Die Apokalypse hat begonnen. Und schuld ist der „EPS“. Hinter den drei Buchstaben verbirgt sich der Eichenprozessionsspinner. Die Raupen dieses Nachtfalters breiten sich in der Hauptstadt aufgrund des warmen Wetters massiv aus, sorgen für gesperrte Sportplätze, Grillwiesen, Spazierwege und juckende Haut. Zu Tausenden hängen sie an Bäumen, wandern in geschlossenen Formationen über Wege, „erobern“ Mülleimer und Autoreifen.
In einer Prozession ziehen die Raupen über einen Waldweg in der Königsheide.
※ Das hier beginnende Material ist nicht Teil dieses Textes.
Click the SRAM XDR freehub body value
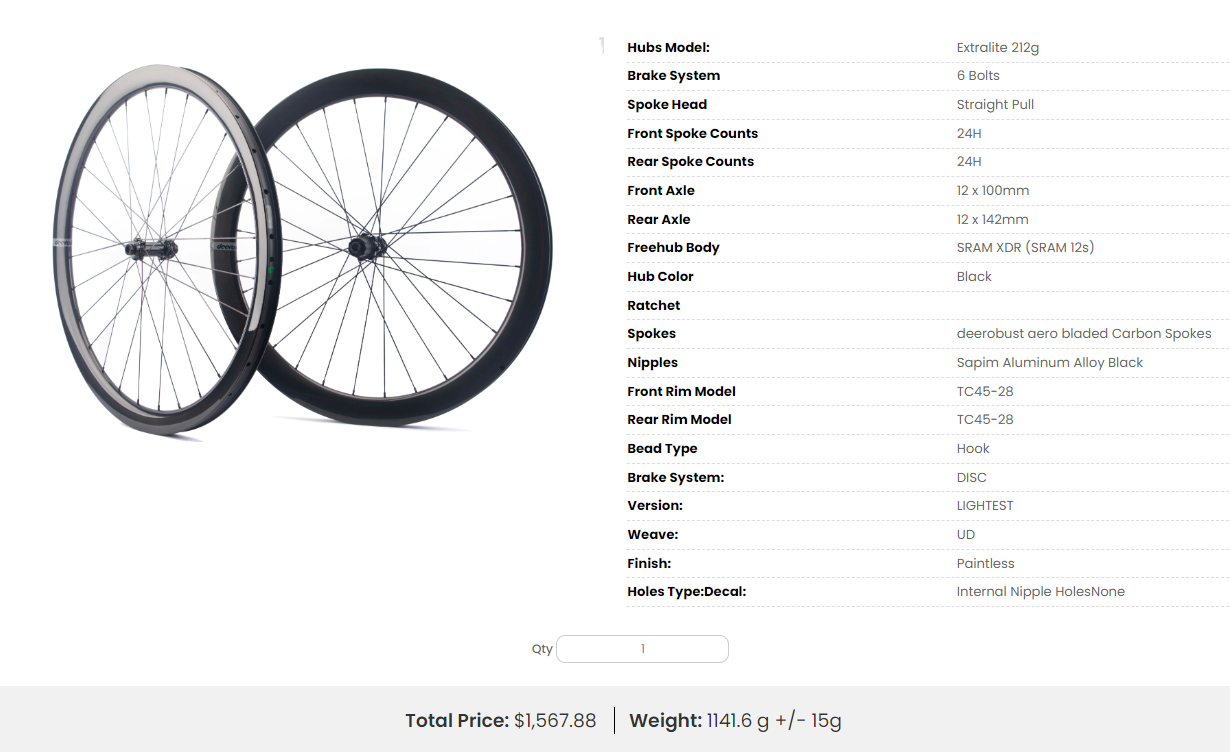The image size is (1230, 752). (1025, 248)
© Paul Zinken/Berliner Zeitung
In vielen Bezirken sind die Plagegeister anzutreffen. Mit erheblichen Folgen für die Allgemeinheit. Im Plänterwald oder im Görlitzer Park sind Grünflächen und Wege bereits gesperrt. Besonders betroffen sind der Volkspark Jungfernheide und die angrenzenden Wohngebiete. Dort sind die Raupen sogar an zahlreichen Hauswänden unterwegs. „Viele Bürger haben Angst, das Haus zu verlassen“, sagt Klaus Bendke (63). Die „Viecher“ seien schließlich nicht ungefährlich.